Her plan has been to "follow the sun, literally. I based my entire direction on the seasons," she said, to ease her travels and maximize the availability of locally sourced food.
She started the project in Florida and made her way up the Eastern Seaboard. During the summer she hit the northern and midwestern states and then headed west, and back down to the lower Midwest. After Hawaii, Gilbuena will return home to the Philippines, where she will research more regional cuisine with a visit to Panay island.
Gilbuena says she originally approached the Filipino communities in the first cities she visited, but it was the foodies who were most enthusiastic about her project, and it is often via local food bloggers that she draws her diners.
"We can connect on a food level if not a cultural level," she said.

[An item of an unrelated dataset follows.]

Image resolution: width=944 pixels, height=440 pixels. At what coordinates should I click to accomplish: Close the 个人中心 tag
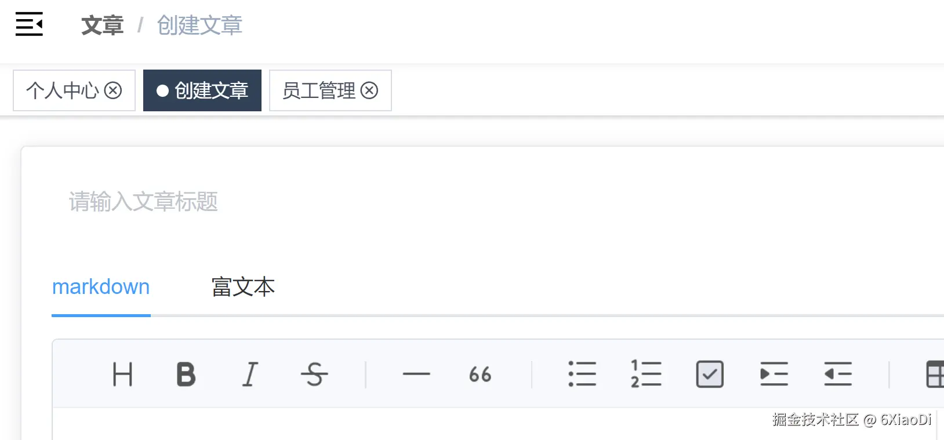[x=113, y=90]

Some towns are more receptive than others. Her biggest crowds have been in Washington, D.C., and Seattle, where more than 80 guests attended her dinners. Chicago drew about 70 folks; South Dakota, with its high Filipino population, gathered 55 diners.
North Dakota, however, was another story.
"That was my most challenging place. I didn’t know anyone. I tried to connect with the foodies in Fargo and Grand Forks, but it was finally a woman in Bismarck who helped me," said Gilbuena. "She was a lone voice trying to promote local farmers and local, healthy produce. It seemed like a food desert in Bismarck. There’s just a chain of fast-food restaurants there. It’s a little sad."
But even in that environment, Gilbuena pulled off a dinner. The woman hosted her for the night and found a Unitarian church hall to hold the dinner.
"There were four people there — the lady, her husband, a Cambodian or Thai woman, and the woman in charge of the church, whom it turns out was in the Philippines during martial law," she said. "We couldn’t find any banana leaves, so we used butcher paper to line the table."
Gilbuena’s most memorable visit was in Cordova, Alaska, in August, where a fisher couple took her under their wing. She reminisces less about the dinner and more about their hospitality.
"They own a boat and catch salmon, and they send it across the U.S. They showed me their entire operation and welcomed me as an old friend," she said.
It was folks like these who reinforced Gilbuena’s belief about food bringing people together.
"I’ve had to have a lot of faith in people," she said. "I’ve found there’s so much kindness in people if you give them the opportunity to show it. It restores my faith in humanity."